BEGIN Exercise data

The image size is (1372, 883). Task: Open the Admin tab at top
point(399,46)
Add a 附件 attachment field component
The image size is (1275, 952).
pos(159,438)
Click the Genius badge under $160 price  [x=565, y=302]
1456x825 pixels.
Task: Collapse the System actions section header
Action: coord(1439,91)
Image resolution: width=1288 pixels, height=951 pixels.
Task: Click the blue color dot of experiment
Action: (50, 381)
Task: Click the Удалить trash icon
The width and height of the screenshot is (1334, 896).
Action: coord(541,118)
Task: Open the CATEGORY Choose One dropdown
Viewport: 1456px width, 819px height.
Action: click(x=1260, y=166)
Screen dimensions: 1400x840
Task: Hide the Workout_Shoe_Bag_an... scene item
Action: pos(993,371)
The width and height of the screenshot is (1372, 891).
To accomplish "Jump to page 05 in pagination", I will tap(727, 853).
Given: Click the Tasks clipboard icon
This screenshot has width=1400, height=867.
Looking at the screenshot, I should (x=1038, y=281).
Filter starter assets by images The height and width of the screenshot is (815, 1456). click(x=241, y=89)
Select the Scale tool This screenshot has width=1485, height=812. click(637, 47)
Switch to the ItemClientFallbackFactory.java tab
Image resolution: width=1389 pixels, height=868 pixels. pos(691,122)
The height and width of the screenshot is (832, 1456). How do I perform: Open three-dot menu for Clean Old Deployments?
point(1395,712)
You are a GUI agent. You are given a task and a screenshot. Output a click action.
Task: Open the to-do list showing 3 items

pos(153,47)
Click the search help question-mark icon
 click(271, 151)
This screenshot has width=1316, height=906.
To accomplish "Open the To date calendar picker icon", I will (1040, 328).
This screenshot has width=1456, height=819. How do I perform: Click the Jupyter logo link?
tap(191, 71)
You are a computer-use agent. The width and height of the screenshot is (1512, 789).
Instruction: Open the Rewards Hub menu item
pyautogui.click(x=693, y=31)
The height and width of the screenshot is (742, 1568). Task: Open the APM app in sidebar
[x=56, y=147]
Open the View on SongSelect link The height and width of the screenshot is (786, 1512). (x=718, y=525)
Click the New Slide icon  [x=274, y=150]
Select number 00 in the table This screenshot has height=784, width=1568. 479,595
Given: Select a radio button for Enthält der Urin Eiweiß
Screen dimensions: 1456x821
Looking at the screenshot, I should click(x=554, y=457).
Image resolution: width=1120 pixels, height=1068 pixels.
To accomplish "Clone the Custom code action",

END Exercise data

> [What you have to do]:
Transcribe the data above completely and exactly.

> [Output for this exercise]:
The image size is (1372, 883). Task: Open the Admin tab at top
point(399,46)
Add a 附件 attachment field component
The image size is (1275, 952).
pos(159,438)
Click the Genius badge under $160 price  [x=565, y=302]
1456x825 pixels.
Task: Collapse the System actions section header
Action: coord(1439,91)
Image resolution: width=1288 pixels, height=951 pixels.
Task: Click the blue color dot of experiment
Action: (50, 381)
Task: Click the Удалить trash icon
The width and height of the screenshot is (1334, 896).
Action: coord(541,118)
Task: Open the CATEGORY Choose One dropdown
Viewport: 1456px width, 819px height.
Action: click(x=1260, y=166)
Screen dimensions: 1400x840
Task: Hide the Workout_Shoe_Bag_an... scene item
Action: pos(993,371)
The width and height of the screenshot is (1372, 891).
To accomplish "Jump to page 05 in pagination", I will tap(727, 853).
Given: Click the Tasks clipboard icon
This screenshot has width=1400, height=867.
Looking at the screenshot, I should (x=1038, y=281).
Filter starter assets by images The height and width of the screenshot is (815, 1456). click(x=241, y=89)
Select the Scale tool This screenshot has width=1485, height=812. click(637, 47)
Switch to the ItemClientFallbackFactory.java tab
Image resolution: width=1389 pixels, height=868 pixels. pos(691,122)
The height and width of the screenshot is (832, 1456). How do I perform: Open three-dot menu for Clean Old Deployments?
point(1395,712)
You are a GUI agent. You are given a task and a screenshot. Output a click action.
Task: Open the to-do list showing 3 items

pos(153,47)
Click the search help question-mark icon
 click(271, 151)
This screenshot has width=1316, height=906.
To accomplish "Open the To date calendar picker icon", I will (1040, 328).
This screenshot has width=1456, height=819. How do I perform: Click the Jupyter logo link?
tap(191, 71)
You are a computer-use agent. The width and height of the screenshot is (1512, 789).
Instruction: Open the Rewards Hub menu item
pyautogui.click(x=693, y=31)
The height and width of the screenshot is (742, 1568). Task: Open the APM app in sidebar
[x=56, y=147]
Open the View on SongSelect link The height and width of the screenshot is (786, 1512). (x=718, y=525)
Click the New Slide icon  [x=274, y=150]
Select number 00 in the table This screenshot has height=784, width=1568. 479,595
Given: Select a radio button for Enthält der Urin Eiweiß
Screen dimensions: 1456x821
Looking at the screenshot, I should click(x=554, y=457).
Image resolution: width=1120 pixels, height=1068 pixels.
To accomplish "Clone the Custom code action",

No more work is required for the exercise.